Your tasks:
a: Reproduce the stretch of the hydrological modeling text from "It is of course" through "in calibration periods.".
b: In the hydrological modeling text, what kind of likelihood is the name "likelihood function" reserved for?

Passage to read:
- - - - -

It is of course possible that in prediction, new types of events will appear so that some out-of-range prediction will be required. It is also possible that events that might have been defined as disinformative in calibration will occur in prediction, but without the prior knowledge that the event will prove to be inconsistent. This will only be revealed in a post hoc analysis. The potential for different epistemic error characteristics in prediction is one reason why the performance of hydrological models in so-called validation periods is commonly found to be worse than in calibration periods.

What Are the Required Characteristics of a Likelihood Measure Given Epistemic Uncertainty?

Accept, at least as a working hypothesis, that a formal probabilistic likelihood function will have limited value given the expectation of nonstationary epistemic uncertainties that cannot be adequately represented by a statistical model. The question that then arises is how to define a likelihood measure given a series of information. The name likelihood function will be reserved for the type of formal statistical likelihoods in extant use. A likelihood function will have a formal probabilistic interpretation (if and only if the assumptions of the error model are correct and hold in prediction). A likelihood measure might conform to axioms of probability or possibility (see, for example, Smith et al. 2008) but by necessity cannot express the probabilities of potential epistemic errors because those probabilities cannot be known (otherwise they would not be epistemic). Likelihood is here intended to express the belief in terms of odds that a model as hypothesis might be useful in prediction. Note that it can be entirely consistent with Bayes’s equation in this sense, although other ways of combining likelihood measures could also be chosen (Beven and Binley 1992, 2013). It is also suggested that such a measure should take into account the estimate of the relative information content of different periods of data as outlined earlier, as well as performance as expressed in a series of model residuals.

- - - - -

Listed records:
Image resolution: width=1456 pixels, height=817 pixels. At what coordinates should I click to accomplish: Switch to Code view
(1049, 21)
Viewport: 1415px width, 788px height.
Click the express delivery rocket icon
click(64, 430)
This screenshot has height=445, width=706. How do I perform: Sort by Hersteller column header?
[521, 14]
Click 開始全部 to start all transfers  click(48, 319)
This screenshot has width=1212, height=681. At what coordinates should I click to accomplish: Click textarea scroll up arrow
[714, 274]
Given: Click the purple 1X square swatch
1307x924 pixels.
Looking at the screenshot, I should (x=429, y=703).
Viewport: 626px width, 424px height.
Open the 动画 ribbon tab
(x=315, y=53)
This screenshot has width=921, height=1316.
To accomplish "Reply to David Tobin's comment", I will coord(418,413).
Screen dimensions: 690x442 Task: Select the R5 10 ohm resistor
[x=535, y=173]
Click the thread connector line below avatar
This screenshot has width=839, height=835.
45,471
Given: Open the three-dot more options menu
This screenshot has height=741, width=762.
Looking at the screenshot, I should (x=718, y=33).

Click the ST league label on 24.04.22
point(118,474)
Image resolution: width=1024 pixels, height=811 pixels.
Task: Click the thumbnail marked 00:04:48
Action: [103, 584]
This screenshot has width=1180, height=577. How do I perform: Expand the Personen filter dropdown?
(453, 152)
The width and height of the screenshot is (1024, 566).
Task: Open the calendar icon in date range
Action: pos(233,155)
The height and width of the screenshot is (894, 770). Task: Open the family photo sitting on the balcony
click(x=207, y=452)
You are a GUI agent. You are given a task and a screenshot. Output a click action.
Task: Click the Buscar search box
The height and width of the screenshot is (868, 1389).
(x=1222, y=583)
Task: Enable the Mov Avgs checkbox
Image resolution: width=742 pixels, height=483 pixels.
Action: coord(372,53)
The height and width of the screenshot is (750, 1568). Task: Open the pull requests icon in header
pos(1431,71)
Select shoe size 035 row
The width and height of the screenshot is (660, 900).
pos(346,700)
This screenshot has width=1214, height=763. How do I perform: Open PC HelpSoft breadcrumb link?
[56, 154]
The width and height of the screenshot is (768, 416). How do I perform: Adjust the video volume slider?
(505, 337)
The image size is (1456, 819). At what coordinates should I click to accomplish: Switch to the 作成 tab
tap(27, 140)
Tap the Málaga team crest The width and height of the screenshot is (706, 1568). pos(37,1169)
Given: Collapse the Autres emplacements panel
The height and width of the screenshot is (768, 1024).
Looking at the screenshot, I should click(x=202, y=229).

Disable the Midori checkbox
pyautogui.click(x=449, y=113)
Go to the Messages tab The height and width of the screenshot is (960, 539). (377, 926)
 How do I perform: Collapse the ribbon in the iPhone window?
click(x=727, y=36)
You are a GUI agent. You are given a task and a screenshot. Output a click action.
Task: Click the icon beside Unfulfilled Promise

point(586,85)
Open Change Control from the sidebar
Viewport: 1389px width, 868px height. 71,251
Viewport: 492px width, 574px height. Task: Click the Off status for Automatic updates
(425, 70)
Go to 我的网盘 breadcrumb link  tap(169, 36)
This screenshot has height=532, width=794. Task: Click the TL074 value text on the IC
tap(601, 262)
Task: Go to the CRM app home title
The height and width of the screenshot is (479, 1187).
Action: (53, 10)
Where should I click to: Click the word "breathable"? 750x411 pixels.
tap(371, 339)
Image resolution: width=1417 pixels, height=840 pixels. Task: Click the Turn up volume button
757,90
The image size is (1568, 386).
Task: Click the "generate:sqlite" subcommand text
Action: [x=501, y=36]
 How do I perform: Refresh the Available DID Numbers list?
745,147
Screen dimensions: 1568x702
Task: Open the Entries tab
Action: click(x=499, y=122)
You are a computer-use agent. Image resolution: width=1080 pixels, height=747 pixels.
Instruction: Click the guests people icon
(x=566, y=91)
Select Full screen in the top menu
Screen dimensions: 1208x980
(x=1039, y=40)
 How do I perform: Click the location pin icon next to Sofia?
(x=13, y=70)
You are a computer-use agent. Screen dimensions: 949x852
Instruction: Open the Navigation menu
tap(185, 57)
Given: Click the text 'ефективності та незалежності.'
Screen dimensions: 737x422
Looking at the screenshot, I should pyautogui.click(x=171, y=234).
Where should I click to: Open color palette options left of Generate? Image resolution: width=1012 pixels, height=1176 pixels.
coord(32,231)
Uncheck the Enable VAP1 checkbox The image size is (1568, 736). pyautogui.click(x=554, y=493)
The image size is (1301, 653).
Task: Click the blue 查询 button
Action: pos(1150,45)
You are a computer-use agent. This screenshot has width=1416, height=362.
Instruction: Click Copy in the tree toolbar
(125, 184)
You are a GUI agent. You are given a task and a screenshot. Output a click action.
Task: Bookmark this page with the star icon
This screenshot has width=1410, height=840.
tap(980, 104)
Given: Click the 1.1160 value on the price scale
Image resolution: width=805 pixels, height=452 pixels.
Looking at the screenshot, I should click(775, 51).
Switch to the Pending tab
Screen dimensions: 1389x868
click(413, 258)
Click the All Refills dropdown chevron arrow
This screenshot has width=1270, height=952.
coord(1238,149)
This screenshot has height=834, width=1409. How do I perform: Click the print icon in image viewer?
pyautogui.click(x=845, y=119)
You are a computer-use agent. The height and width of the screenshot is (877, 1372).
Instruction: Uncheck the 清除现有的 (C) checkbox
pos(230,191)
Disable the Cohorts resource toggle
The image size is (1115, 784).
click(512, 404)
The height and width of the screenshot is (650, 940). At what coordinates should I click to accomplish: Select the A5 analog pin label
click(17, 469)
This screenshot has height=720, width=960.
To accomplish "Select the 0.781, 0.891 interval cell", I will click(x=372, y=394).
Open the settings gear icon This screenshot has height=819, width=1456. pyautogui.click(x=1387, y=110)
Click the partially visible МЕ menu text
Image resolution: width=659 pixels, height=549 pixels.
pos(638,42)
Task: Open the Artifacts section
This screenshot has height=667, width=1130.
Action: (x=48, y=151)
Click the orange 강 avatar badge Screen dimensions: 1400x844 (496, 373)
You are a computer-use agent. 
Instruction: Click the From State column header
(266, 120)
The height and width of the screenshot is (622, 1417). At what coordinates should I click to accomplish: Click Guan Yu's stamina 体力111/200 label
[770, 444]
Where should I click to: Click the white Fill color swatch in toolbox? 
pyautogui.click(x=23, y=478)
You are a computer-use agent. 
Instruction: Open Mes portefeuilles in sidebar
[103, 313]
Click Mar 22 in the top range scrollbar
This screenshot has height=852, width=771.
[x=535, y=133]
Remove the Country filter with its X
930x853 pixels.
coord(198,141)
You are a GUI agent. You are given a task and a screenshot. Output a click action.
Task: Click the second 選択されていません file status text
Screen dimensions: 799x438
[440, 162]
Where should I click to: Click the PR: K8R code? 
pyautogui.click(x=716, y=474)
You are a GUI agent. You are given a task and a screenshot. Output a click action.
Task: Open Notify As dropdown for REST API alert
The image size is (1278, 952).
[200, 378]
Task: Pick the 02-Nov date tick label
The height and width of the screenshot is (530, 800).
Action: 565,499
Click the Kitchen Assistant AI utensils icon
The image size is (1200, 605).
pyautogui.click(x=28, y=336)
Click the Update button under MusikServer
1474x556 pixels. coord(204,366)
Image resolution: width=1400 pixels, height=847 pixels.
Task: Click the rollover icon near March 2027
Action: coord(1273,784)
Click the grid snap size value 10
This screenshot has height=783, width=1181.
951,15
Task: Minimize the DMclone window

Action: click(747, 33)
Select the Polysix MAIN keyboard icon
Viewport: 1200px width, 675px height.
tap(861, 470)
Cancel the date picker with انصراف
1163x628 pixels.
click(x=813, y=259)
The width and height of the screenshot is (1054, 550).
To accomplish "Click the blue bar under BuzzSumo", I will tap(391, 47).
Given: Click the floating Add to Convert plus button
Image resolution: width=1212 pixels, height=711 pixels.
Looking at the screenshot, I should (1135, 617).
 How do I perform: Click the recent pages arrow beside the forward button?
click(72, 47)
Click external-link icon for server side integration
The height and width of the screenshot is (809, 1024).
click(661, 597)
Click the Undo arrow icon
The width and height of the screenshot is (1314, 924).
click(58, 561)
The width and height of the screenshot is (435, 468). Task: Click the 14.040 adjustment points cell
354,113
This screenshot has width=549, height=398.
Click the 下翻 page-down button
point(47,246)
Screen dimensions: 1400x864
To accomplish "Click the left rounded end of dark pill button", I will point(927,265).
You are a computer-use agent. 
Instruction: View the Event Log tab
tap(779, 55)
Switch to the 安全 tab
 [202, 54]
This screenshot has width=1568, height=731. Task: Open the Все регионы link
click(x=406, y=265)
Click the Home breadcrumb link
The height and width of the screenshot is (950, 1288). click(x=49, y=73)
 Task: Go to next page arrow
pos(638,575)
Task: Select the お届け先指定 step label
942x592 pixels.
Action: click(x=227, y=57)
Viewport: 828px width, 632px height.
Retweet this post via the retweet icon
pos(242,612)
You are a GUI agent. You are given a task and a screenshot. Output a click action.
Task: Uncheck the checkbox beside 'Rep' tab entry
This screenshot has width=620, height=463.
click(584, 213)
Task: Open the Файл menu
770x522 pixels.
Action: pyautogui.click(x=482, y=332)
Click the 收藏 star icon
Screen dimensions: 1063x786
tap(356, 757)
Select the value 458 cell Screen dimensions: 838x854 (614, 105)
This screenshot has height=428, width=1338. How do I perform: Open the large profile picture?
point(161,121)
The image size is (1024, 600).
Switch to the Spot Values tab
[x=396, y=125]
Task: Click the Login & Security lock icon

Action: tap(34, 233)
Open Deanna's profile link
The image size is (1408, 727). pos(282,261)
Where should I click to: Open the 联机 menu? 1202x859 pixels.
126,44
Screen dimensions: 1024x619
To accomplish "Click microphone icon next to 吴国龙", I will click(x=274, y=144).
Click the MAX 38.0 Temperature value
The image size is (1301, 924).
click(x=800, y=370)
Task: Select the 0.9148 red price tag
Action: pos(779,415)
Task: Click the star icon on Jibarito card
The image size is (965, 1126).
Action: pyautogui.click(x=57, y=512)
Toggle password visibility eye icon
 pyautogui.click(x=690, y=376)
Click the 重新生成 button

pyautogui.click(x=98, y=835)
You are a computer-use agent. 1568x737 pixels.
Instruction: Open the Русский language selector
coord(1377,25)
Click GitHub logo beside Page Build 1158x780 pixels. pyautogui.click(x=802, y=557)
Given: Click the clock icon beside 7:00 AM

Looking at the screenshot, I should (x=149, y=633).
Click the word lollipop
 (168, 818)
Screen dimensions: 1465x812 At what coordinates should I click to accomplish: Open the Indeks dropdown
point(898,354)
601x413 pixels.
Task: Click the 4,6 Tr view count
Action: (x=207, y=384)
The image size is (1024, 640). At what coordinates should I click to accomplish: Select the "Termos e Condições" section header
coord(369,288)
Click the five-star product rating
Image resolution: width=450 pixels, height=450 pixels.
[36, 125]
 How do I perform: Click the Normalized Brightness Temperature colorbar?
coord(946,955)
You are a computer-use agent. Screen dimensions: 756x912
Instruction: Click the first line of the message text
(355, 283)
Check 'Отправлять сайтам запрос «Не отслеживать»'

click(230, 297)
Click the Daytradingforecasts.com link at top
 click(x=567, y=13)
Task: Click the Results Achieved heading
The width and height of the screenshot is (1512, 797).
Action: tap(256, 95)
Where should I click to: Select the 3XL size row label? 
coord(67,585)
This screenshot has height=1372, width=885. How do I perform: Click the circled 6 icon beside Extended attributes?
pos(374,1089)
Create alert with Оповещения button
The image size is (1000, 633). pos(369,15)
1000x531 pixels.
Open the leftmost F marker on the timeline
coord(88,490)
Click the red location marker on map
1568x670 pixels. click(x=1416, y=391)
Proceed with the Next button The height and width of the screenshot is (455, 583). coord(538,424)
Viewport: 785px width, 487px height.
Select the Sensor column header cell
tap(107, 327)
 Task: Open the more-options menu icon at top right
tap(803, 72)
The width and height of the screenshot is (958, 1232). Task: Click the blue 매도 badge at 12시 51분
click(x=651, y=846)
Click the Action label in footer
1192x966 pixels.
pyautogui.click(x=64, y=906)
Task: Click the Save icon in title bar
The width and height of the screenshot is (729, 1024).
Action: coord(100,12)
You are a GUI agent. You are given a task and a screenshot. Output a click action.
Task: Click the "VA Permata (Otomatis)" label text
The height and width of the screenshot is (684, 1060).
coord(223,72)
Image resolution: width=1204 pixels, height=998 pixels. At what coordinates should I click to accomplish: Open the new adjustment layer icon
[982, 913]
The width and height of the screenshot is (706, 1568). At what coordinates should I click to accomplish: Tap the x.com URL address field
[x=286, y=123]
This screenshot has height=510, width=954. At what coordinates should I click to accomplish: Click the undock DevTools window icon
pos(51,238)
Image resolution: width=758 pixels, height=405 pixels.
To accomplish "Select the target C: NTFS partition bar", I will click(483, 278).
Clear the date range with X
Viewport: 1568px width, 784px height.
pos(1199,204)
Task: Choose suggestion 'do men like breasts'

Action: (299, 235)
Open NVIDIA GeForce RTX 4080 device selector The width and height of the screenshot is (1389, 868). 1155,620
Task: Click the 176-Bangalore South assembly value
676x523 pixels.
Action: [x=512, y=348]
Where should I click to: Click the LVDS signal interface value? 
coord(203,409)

- - - - -

Set of answers:
a:
It is of course possible that in prediction, new types of events will appear so that some out-of-range prediction will be required. It is also possible that events that might have been defined as disinformative in calibration will occur in prediction, but without the prior knowledge that the event will prove to be inconsistent. This will only be revealed in a post hoc analysis. The potential for different epistemic error characteristics in prediction is one reason why the performance of hydrological models in so-called validation periods is commonly found to be worse than in calibration periods.

b: The formal statistical likelihoods in extant use.